**CONJUNTO DE TAREFAS**
[1] Transcreva o trecho do texto sobre Vargas Llosa entre "Mario Vargas Llosa não" e "carreou muita antipatia.", inclusive.
[2] Dê continuidade ao texto sobre Vargas Llosa a partir da última frase apresentada.

##### TEXTO FORNECIDO #####

Vargas Llosa diante de um jovem romancista

Por Rafael Narbona

Mario Vargas Llosa. Foto: Samuel Sánchez.


 
Mario Vargas Llosa não é apenas um ficcionista. Ele também é um excelente crítico literário. Seus ensaios sobre Tirante, o branco, Gabriel García Márquez ou Gustave Flaubert são peças que por si só justificariam sua fama como escritor. O barulho gerado por suas visões políticas está provocando o esquecimento de alguns de seu status de clássico vivo. Algo semelhante acontece com Javier Marías ou Arturo Pérez-Reverte, dois autores com uma obra de extraordinário mérito, mas cuja falta de inibição na hora de opinar carreou muita antipatia.

##### INFORMAÇÕES EXIBIDAS #####

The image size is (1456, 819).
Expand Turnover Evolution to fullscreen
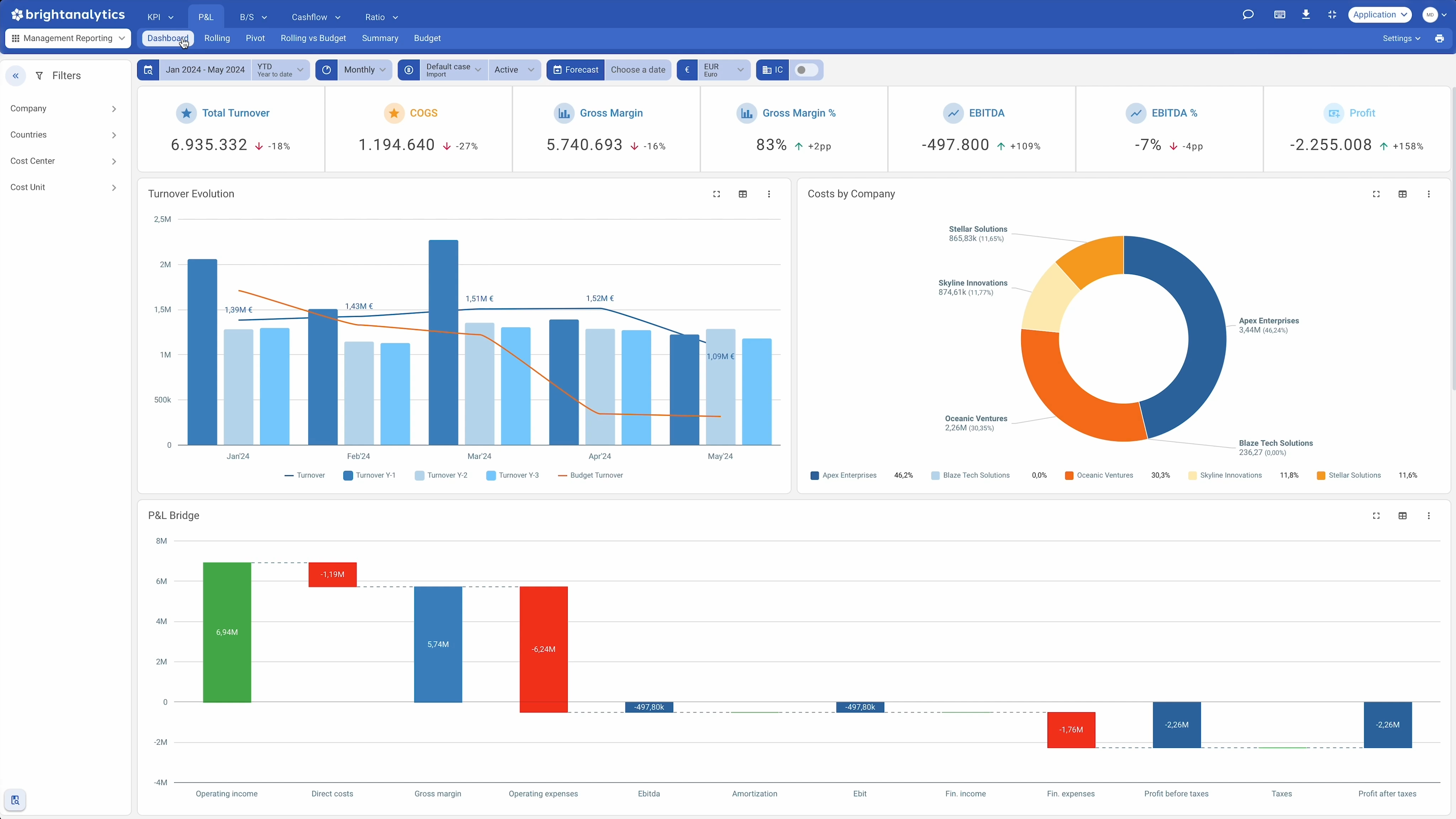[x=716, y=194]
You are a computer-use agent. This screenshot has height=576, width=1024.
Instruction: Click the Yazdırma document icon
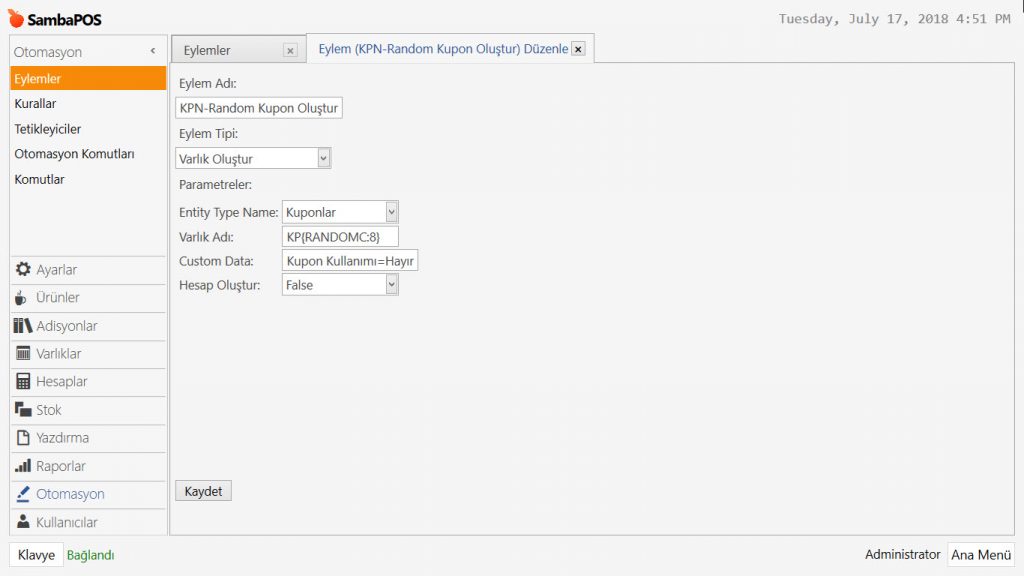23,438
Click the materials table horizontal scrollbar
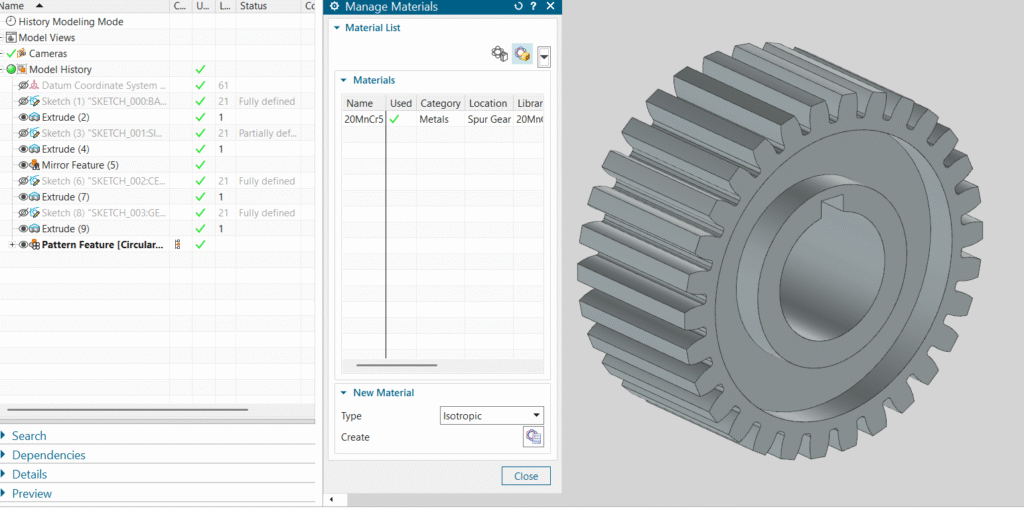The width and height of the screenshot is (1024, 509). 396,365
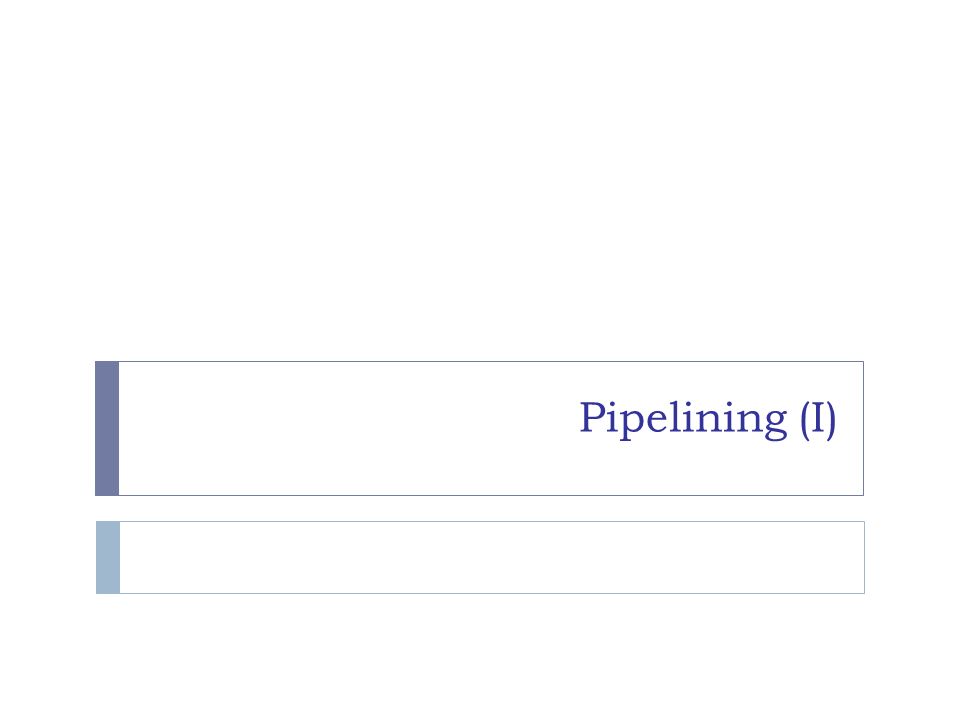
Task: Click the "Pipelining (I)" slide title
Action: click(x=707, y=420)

#####

**RESPOSTAS POR TAREFA**
[1]
Mario Vargas Llosa não é apenas um ficcionista. Ele também é um excelente crítico literário. Seus ensaios sobre Tirante, o branco, Gabriel García Márquez ou Gustave Flaubert são peças que por si só justificariam sua fama como escritor. O barulho gerado por suas visões políticas está provocando o esquecimento de alguns de seu status de clássico vivo. Algo semelhante acontece com Javier Marías ou Arturo Pérez-Reverte, dois autores com uma obra de extraordinário mérito, mas cuja falta de inibição na hora de opinar carreou muita antipatia.

[2]
Vargas Llosa é acusado de reacionário, mas acho o que é mais correto dizer que é um liberal. Ele não é nostálgico do passado, nem se opõe à eutanásia, ao aborto ou ao casamento igualitário. Não compartilho de muitas de suas opiniões — principalmente de sua fé cega na bondade do mercado, embora também não acredite na bondade cega do Estado, um ogro pouco filantrópico, para parodiar a famosa expressão de Octavio Paz —, mas acusá-lo de reacionário me parece injusto e falso.
 
Em 1997, o escritor peruano publicou um ensaio curto e esclarecedor sobre como escrever um romance: Cartas a um jovem romancista.¹ Em vez de adotar um tom professoral, recorreu a um ardil que efetivamente evitava o risco do academicismo. Criou — é o que fazem os demiurgos, quero dizer, os escritores — um jovem aspirante a romancista que lhe pedia conselhos para começar sua aventura como autor de ficção. Vargas Llosa dividiu seu ensaio em doze cartas, não sei se pelo alto valor simbólico desse número, e com aquele estilo elegante e preciso que o caracteriza, começou a desnovelar orientações. Omitiu a palavra conselho, talvez por sempre ter sido avesso ao paternalismo, talvez por respeito à liberdade individual.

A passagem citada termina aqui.